Introduction

Development of flow cytometric analysis of cytologic specimens provides a new, sensitive and objective tool for exploring conjunctival pathology [1]. Conjunctival epithelium expression of HLA-DR (human leukocyte antigen-DR) and ICAM-1 (intercellular adhesion molecule-1) have been shown to be correlated with some topical inflammatory processes like allergic conjunctivitis, pterygium, or keratoconjunctivitis sicca (KCS) in cystic fibrosis [26].

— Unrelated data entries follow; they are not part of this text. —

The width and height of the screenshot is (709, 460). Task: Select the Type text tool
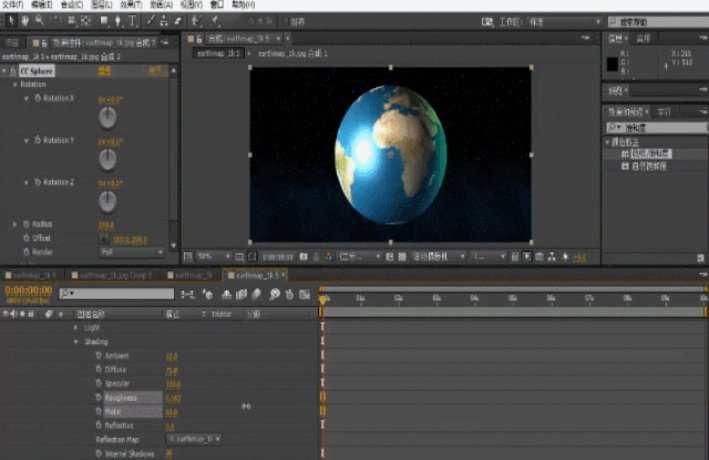coord(134,19)
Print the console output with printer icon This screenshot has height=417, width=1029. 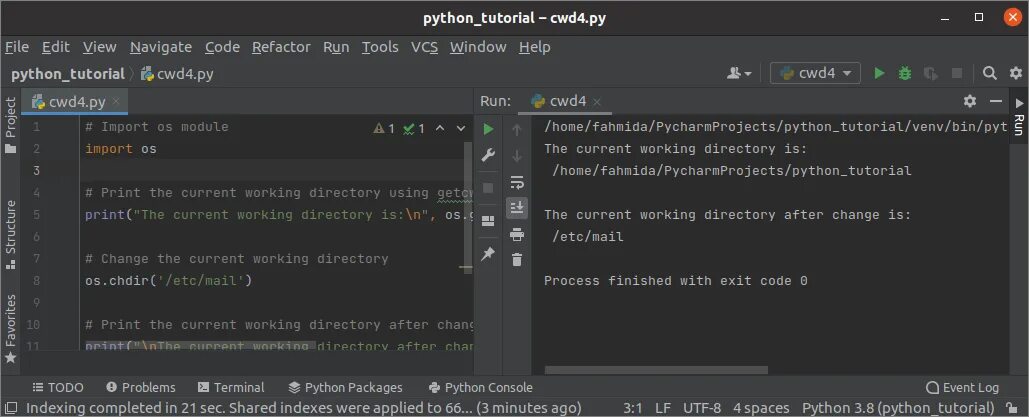516,234
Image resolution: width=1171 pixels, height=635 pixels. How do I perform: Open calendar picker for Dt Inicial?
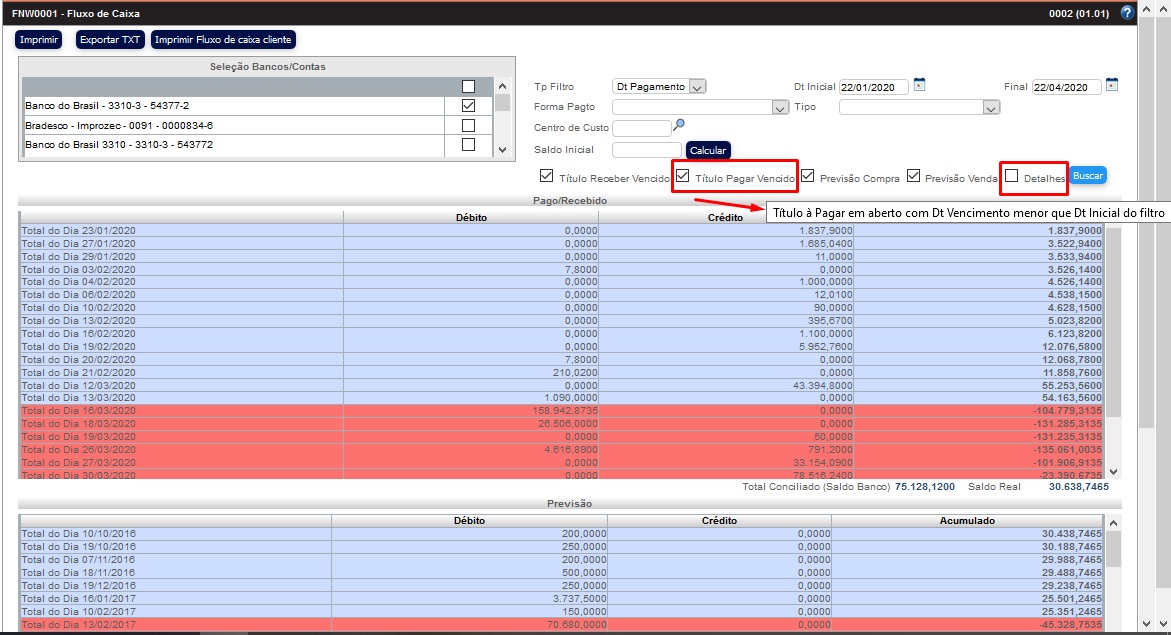point(920,85)
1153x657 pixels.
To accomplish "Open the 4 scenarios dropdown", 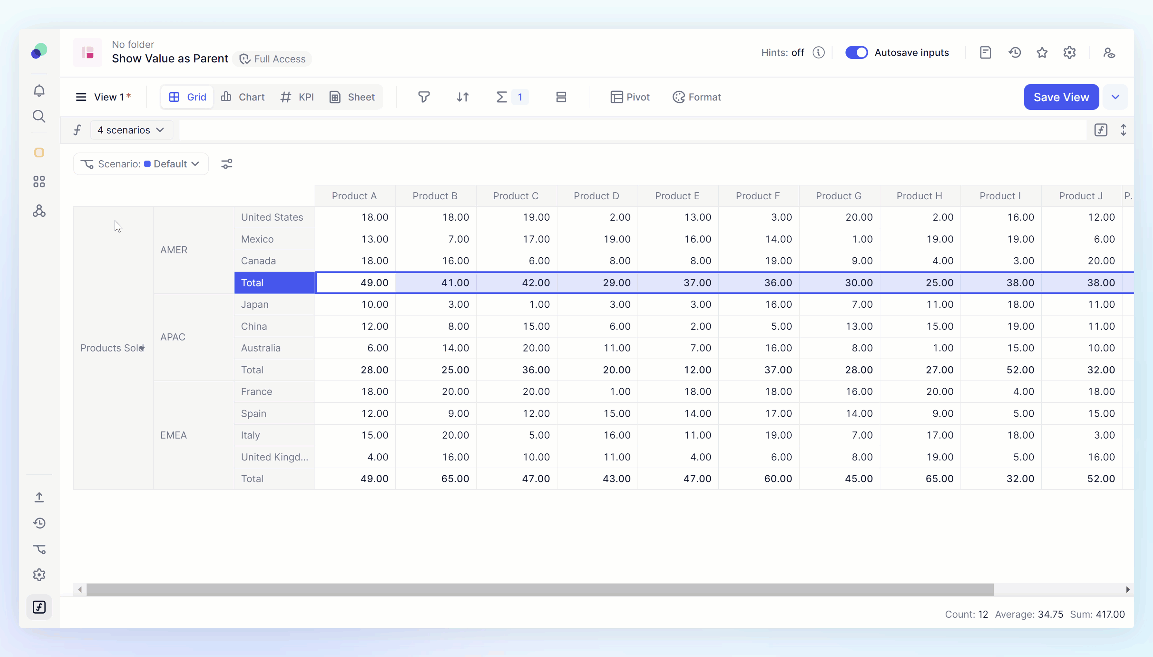I will pos(131,130).
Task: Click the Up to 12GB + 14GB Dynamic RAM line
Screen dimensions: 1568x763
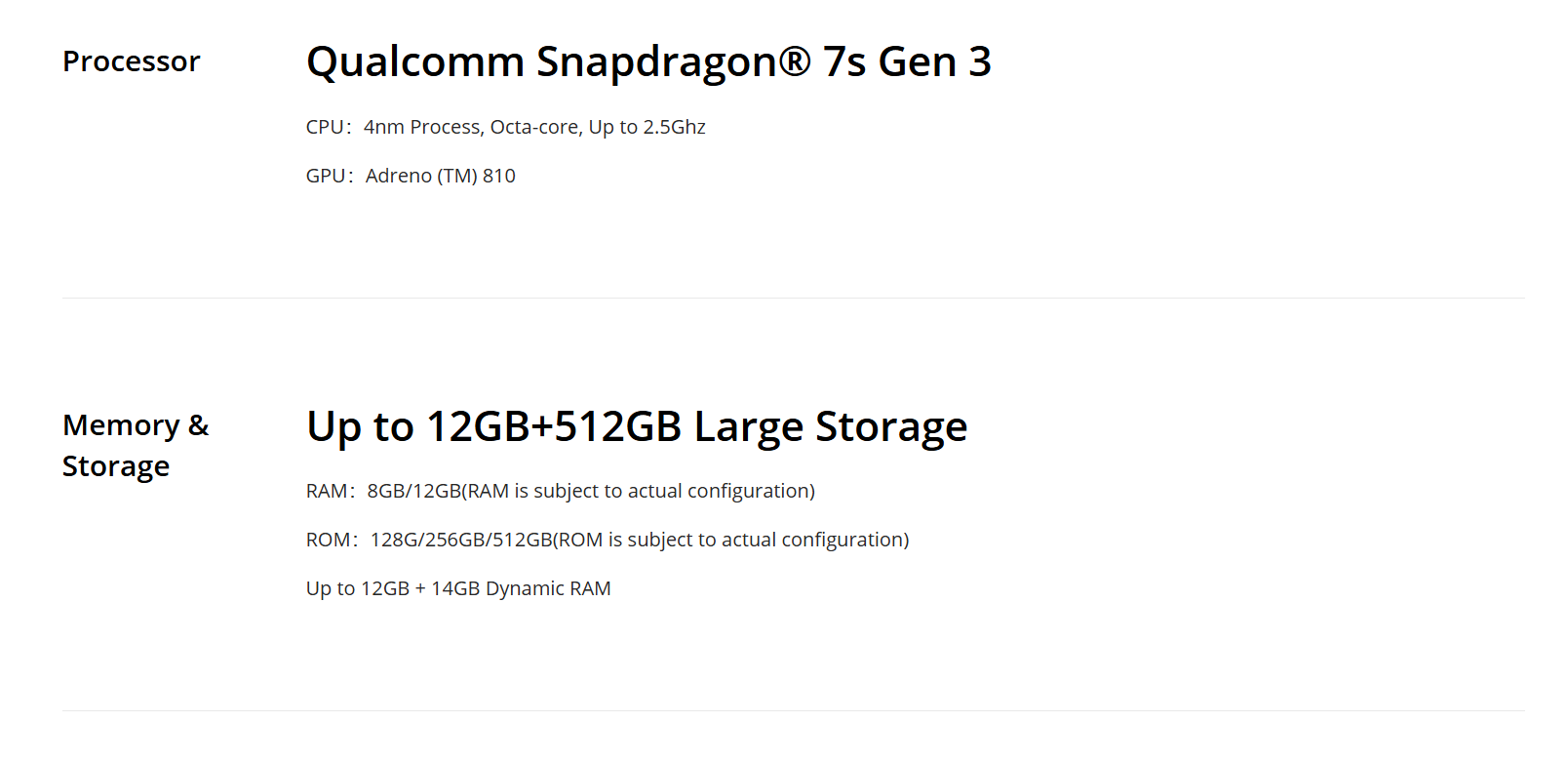Action: coord(458,588)
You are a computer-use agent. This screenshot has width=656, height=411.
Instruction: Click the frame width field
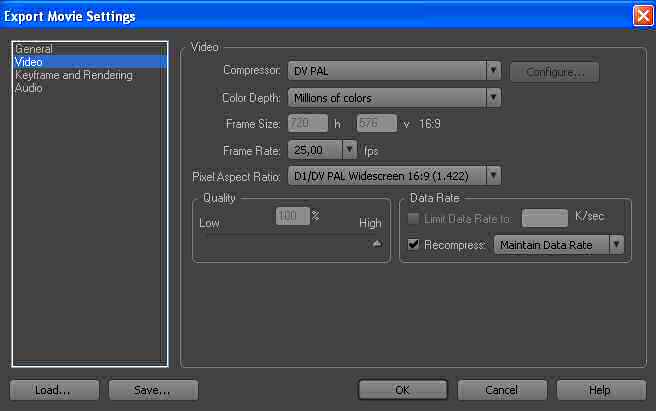[x=307, y=123]
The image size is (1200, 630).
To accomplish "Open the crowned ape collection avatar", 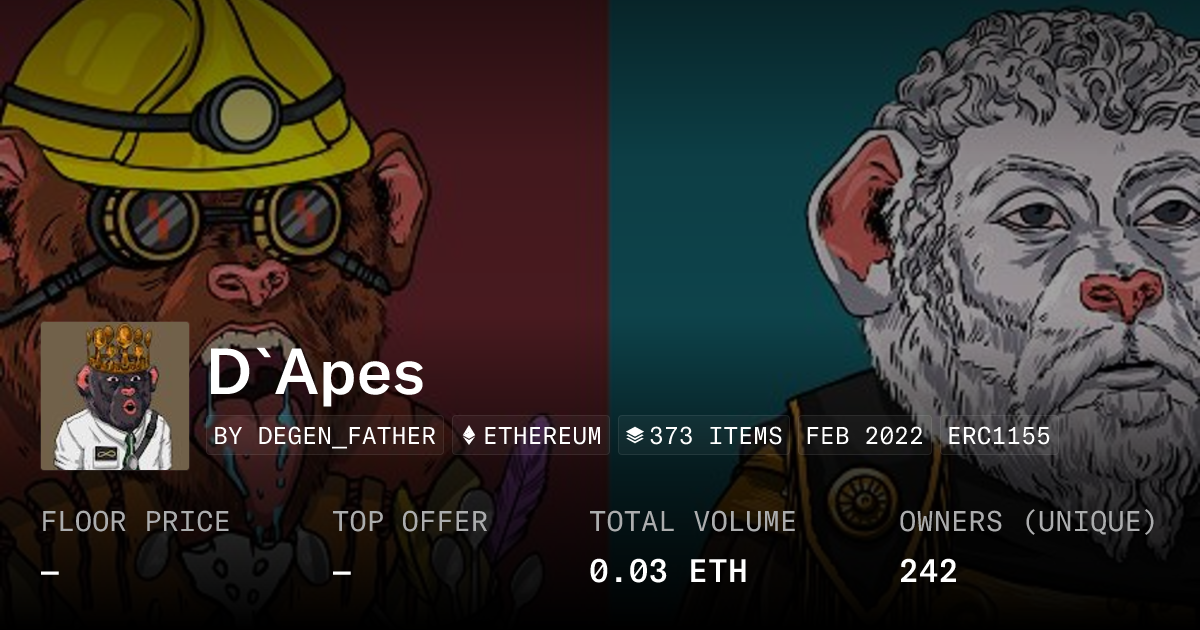I will pos(115,396).
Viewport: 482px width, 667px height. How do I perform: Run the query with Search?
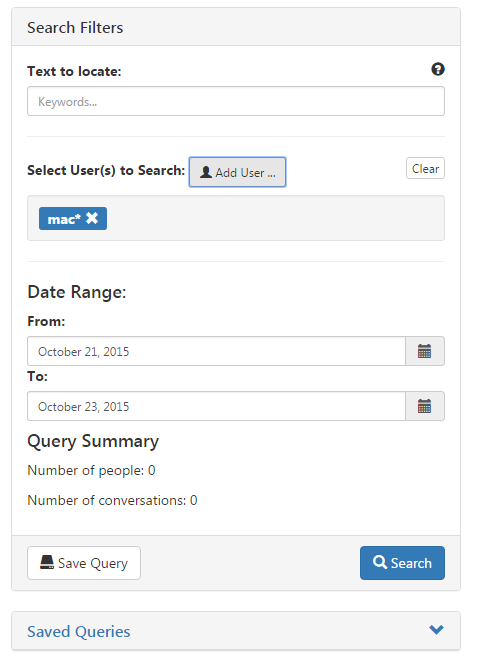coord(402,563)
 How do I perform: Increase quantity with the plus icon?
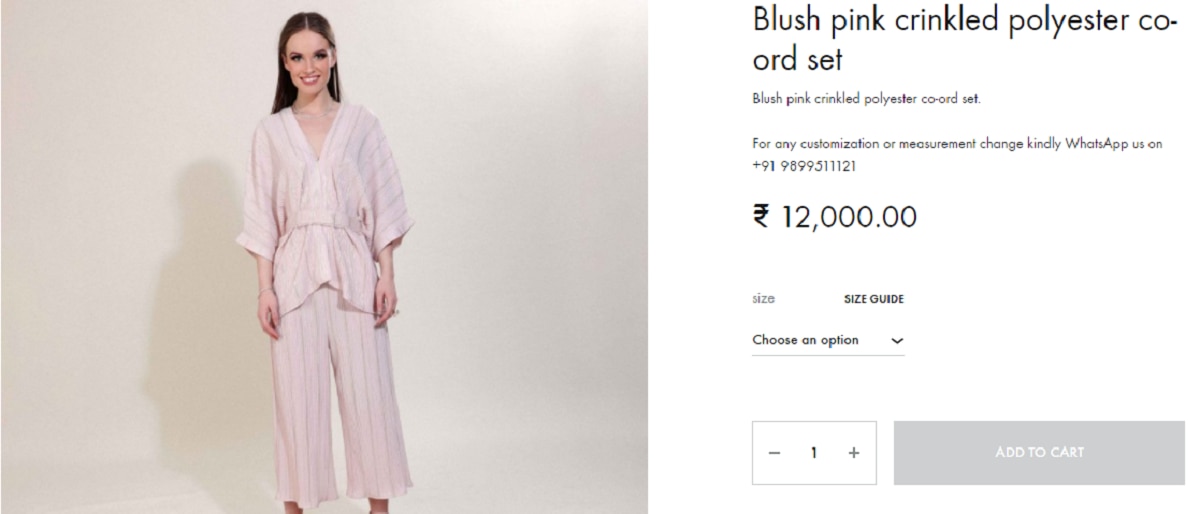coord(853,453)
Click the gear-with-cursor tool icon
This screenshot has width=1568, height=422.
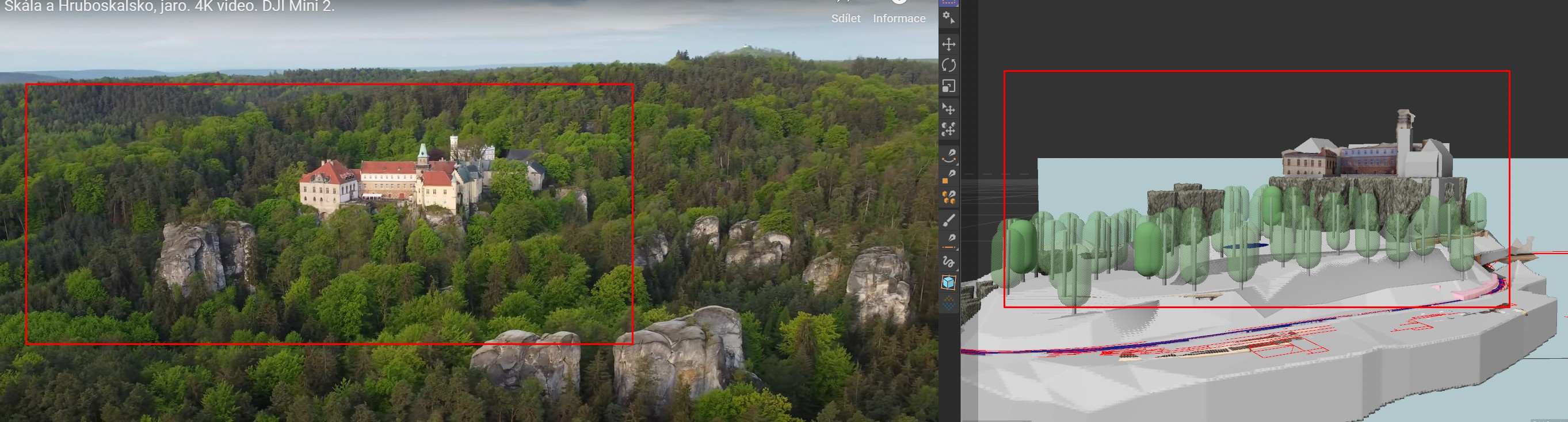[x=948, y=18]

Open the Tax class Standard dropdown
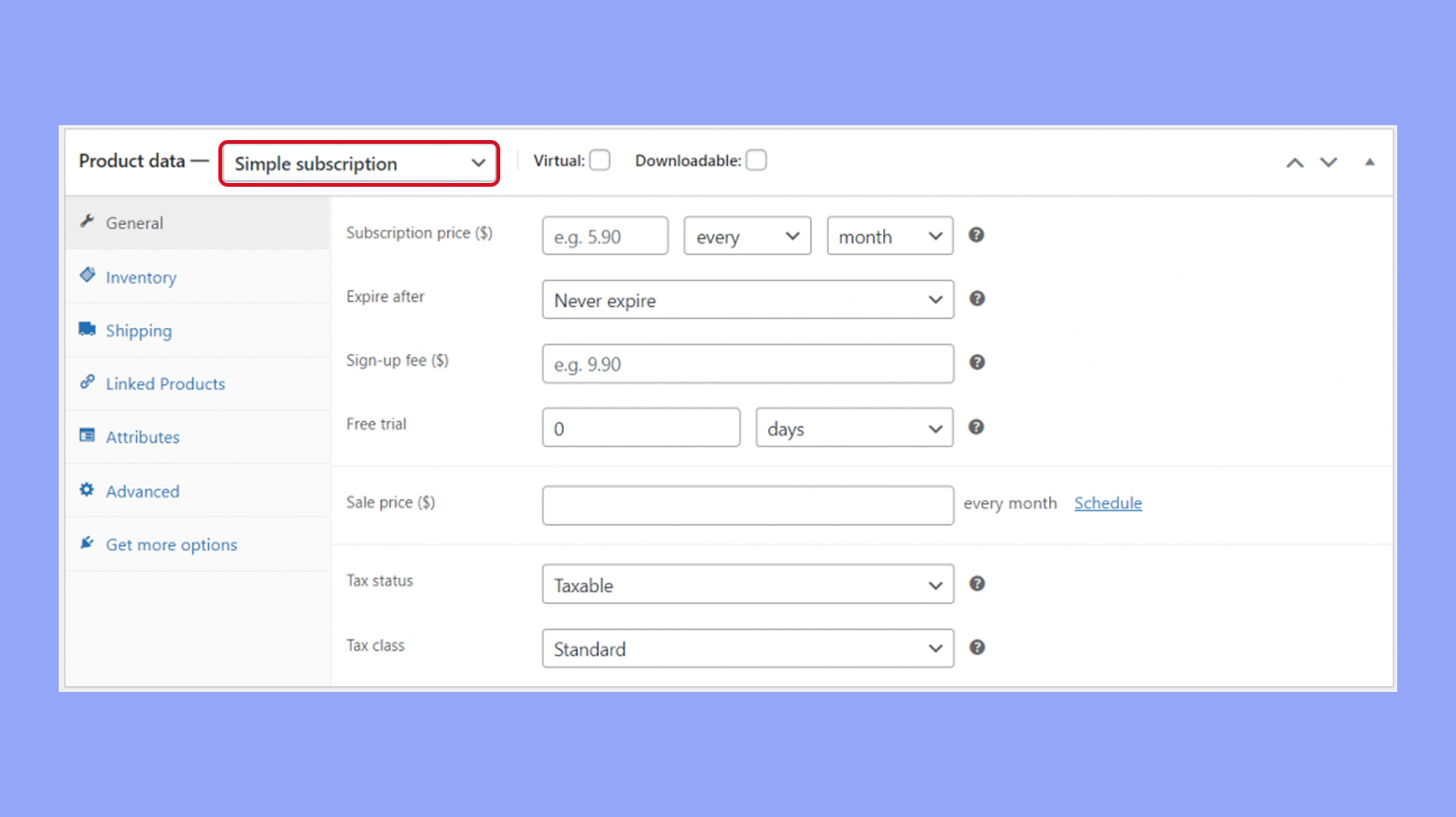(x=747, y=648)
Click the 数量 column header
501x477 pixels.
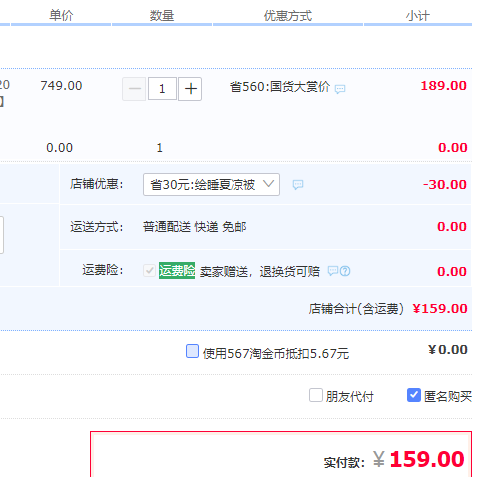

During inflammation, the expression of endothelial and epithelial ICAM-1 increases [7]. ICAM-1 attracts leukocytes to the conjunctival surface and holds them there [8]. Conjunctival expression of HLA-DR is normally restricted to resident dendritic cells, but induction of class II antigens in epithelial cells has consistently been shown to be associated with conjunctival inflammatory reactions [5, 7, 8]. Graves’ orbitopathy (GO) is known to be an autoimmune process leading to inflammation of the orbital tissue [9]. In addition, almost all patients with GO show signs of ocular surface damage [10]. Hence, detection of HLA-DR and ICAM-1 molecules on the conjunctiva may suggest activity of the immunopathological process underlying Graves' orbitopathy which should be considered as an indication of intensive systemic immunosuppression.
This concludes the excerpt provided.